Task instructions: From the records below, report the number of lines that contain "next", and add nothing.

(Stored data entries)

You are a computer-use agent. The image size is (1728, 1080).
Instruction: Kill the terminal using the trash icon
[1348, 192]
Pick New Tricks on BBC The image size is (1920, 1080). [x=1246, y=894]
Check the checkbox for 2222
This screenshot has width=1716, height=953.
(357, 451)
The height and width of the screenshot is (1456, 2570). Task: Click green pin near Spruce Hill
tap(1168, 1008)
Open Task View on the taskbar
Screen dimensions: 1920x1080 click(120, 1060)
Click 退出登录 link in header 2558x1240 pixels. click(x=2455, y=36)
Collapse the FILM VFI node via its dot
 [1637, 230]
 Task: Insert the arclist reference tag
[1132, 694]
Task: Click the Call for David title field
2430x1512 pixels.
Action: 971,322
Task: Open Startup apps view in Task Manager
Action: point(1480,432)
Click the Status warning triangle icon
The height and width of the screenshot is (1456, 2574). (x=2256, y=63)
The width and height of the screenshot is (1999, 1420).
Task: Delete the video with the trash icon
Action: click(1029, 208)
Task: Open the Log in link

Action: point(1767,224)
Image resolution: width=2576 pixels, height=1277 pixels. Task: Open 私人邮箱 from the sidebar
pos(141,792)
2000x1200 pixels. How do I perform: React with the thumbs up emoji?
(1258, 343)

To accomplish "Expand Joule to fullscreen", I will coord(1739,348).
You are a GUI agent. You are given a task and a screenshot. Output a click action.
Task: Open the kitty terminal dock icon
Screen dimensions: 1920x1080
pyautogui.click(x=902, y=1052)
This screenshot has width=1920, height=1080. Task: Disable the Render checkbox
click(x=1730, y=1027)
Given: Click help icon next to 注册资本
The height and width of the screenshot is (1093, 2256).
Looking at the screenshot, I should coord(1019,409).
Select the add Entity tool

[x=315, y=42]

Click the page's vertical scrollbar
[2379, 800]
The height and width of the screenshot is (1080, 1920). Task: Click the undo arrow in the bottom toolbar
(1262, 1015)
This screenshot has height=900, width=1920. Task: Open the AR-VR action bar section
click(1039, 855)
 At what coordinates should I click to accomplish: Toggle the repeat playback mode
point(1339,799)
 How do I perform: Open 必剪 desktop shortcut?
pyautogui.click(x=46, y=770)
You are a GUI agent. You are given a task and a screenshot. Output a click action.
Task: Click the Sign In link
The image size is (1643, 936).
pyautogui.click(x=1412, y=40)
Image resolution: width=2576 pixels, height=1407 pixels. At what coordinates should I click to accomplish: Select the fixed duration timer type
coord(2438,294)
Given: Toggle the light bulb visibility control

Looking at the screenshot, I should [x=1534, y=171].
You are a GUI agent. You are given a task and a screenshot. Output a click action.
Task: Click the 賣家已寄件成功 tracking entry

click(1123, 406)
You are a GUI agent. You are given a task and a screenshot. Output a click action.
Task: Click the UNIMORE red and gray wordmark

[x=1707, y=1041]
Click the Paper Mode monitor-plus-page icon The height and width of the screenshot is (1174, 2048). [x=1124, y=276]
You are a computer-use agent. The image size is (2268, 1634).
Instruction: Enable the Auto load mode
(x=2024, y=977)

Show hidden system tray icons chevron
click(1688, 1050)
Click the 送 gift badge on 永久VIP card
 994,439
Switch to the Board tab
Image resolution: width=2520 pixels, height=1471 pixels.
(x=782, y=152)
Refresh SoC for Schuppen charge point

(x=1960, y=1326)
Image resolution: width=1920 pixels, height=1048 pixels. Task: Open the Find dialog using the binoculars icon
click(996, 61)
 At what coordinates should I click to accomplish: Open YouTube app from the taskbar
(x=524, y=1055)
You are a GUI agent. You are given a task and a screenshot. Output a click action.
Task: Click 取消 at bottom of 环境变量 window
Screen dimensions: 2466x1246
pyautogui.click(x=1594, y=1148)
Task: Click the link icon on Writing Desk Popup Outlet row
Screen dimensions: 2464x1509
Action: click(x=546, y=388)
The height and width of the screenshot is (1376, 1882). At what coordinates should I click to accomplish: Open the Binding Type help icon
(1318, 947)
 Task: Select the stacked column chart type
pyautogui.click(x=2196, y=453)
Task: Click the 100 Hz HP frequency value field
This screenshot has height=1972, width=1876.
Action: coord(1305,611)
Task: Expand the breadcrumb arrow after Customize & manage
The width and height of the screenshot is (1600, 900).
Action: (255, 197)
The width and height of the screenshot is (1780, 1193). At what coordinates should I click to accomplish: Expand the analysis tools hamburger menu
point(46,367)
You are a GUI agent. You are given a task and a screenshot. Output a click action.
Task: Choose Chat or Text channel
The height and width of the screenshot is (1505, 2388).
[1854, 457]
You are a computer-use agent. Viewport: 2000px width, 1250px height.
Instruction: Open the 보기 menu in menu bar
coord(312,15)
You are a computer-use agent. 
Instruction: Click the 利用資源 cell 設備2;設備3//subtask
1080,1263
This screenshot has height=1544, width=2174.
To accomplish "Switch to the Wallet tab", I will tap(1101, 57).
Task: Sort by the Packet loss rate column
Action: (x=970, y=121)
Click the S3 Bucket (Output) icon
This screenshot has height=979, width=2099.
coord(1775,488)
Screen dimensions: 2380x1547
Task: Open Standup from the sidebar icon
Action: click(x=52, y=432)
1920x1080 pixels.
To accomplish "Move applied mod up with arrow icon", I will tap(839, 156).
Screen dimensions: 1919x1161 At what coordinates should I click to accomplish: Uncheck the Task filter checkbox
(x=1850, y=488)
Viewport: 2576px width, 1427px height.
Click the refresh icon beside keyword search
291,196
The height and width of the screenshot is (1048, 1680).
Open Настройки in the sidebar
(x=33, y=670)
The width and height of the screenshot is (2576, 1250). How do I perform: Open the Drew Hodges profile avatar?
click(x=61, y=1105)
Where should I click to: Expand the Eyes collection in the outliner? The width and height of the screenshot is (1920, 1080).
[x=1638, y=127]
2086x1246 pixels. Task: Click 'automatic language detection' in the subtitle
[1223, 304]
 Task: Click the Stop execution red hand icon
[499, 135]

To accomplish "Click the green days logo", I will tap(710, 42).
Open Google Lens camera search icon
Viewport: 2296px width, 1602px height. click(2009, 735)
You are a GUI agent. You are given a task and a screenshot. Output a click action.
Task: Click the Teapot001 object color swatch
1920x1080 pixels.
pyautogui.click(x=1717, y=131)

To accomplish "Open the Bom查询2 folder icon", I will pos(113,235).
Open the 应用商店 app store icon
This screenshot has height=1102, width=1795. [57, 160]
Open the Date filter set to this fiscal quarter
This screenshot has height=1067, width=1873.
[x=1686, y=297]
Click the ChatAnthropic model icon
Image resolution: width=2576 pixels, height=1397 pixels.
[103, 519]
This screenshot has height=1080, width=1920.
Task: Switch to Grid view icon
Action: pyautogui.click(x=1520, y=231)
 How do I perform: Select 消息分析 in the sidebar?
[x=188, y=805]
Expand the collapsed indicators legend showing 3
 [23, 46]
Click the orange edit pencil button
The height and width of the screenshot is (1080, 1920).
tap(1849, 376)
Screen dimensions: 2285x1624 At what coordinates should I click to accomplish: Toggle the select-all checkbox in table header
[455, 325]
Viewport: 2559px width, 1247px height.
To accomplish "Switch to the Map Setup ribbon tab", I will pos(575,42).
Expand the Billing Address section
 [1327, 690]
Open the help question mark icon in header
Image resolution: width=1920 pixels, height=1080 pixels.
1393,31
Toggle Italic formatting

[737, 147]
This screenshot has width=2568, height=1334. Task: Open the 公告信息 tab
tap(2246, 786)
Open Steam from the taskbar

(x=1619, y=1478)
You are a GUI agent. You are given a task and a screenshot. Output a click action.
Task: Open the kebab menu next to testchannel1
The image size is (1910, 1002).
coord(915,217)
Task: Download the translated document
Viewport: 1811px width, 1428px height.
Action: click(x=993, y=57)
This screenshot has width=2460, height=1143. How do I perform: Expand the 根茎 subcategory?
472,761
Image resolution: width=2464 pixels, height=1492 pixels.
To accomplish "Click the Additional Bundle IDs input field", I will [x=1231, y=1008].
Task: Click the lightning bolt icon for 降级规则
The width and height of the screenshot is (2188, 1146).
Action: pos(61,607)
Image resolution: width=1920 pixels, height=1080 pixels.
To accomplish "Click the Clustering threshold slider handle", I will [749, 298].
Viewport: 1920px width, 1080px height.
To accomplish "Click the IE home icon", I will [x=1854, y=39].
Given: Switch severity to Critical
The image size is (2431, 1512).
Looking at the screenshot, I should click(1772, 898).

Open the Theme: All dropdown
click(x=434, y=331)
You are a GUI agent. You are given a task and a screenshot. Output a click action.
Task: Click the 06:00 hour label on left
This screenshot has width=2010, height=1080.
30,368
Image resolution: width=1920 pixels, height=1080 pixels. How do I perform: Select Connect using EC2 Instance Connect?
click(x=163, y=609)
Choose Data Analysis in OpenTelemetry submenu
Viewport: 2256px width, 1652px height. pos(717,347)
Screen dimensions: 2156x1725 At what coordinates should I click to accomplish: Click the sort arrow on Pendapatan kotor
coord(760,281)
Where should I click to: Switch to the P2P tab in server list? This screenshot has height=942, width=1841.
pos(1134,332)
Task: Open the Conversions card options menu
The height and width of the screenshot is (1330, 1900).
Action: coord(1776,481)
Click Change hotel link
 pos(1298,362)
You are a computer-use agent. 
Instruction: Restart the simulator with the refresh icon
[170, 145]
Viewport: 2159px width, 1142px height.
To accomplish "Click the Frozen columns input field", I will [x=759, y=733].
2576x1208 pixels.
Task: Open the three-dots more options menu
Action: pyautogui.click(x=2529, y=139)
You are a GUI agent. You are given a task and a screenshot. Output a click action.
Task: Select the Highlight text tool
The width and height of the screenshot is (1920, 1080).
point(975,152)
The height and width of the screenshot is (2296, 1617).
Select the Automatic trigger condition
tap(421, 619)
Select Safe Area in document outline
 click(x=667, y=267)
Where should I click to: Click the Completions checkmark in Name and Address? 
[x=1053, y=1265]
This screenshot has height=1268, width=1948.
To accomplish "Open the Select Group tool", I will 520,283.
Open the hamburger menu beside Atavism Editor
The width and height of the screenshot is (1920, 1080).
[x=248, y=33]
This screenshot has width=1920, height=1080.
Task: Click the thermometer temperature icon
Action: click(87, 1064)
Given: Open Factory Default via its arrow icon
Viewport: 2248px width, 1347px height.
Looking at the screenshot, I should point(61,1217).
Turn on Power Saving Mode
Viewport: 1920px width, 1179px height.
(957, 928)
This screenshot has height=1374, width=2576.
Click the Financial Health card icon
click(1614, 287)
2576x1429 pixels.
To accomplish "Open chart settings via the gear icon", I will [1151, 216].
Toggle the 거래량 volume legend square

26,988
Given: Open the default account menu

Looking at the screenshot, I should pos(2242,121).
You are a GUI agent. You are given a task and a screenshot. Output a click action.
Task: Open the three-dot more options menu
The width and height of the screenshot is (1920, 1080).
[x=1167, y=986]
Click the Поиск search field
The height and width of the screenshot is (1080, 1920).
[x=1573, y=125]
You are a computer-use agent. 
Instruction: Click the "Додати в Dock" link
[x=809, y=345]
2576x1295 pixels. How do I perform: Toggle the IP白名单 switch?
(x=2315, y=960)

Reply: 2